As past is prologue, surely some cities will become the ghost towns of the twenty-first century information age. By far, however, cities will succeed and survive in this next transition to a knowledge-based, global information economy and society. Indeed, cities of the future -- the smart and sustainable communities built for the digital age -- will play a central role in the rebirth of civilization in the 21st century.

One of the main reasons that information networks could have a profoundly transformative effect on people, businesses and communities is complex but very real. First, consider that every other major technological advance shrinking space and time also has remade society in fundamental and important ways.

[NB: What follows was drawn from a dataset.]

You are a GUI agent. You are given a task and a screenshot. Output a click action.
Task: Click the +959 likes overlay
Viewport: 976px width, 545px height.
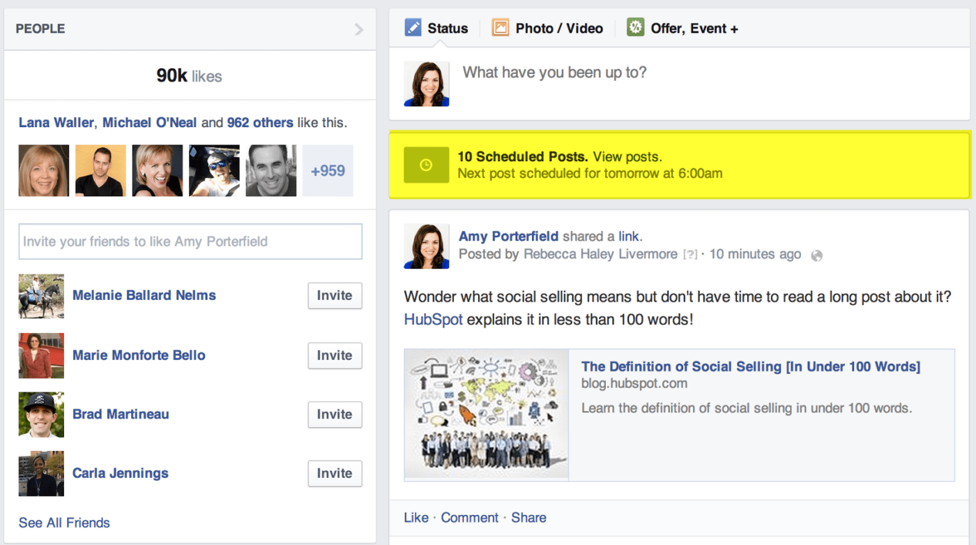(x=328, y=170)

For example, over the millennia transportation has done more than perhaps any other technological advance to bring the world's people closer together. Centuries ago, the great sailing ships of Magellan, Drake, Columbus, and many others were the vehicles that ushered in the first global age, opening Europeans' eyes to the realization that they were not alone on the planet. Thus, the great sweep of colonization emerged that, for better or worse, brought Western European science, art, philosophy, and government to all parts of the world.

In the United States, water, wagon, and rail transportation had a similar effect, allowing the inhabitants in the heavily colonized eastern part of the country to move westward, eventually creating settlements as far west as California. As these settlements matured into cities and states, rail transportation allowed for the mass transport of workers and goods throughout the embryonic nation. This made possible the kind of regional specialization and inter-regional trade that are the hallmarks of an efficient, highly productive economy. Rail transportation also established the foundation for the economic pre-eminence that the United States enjoyed throughout the 20th century.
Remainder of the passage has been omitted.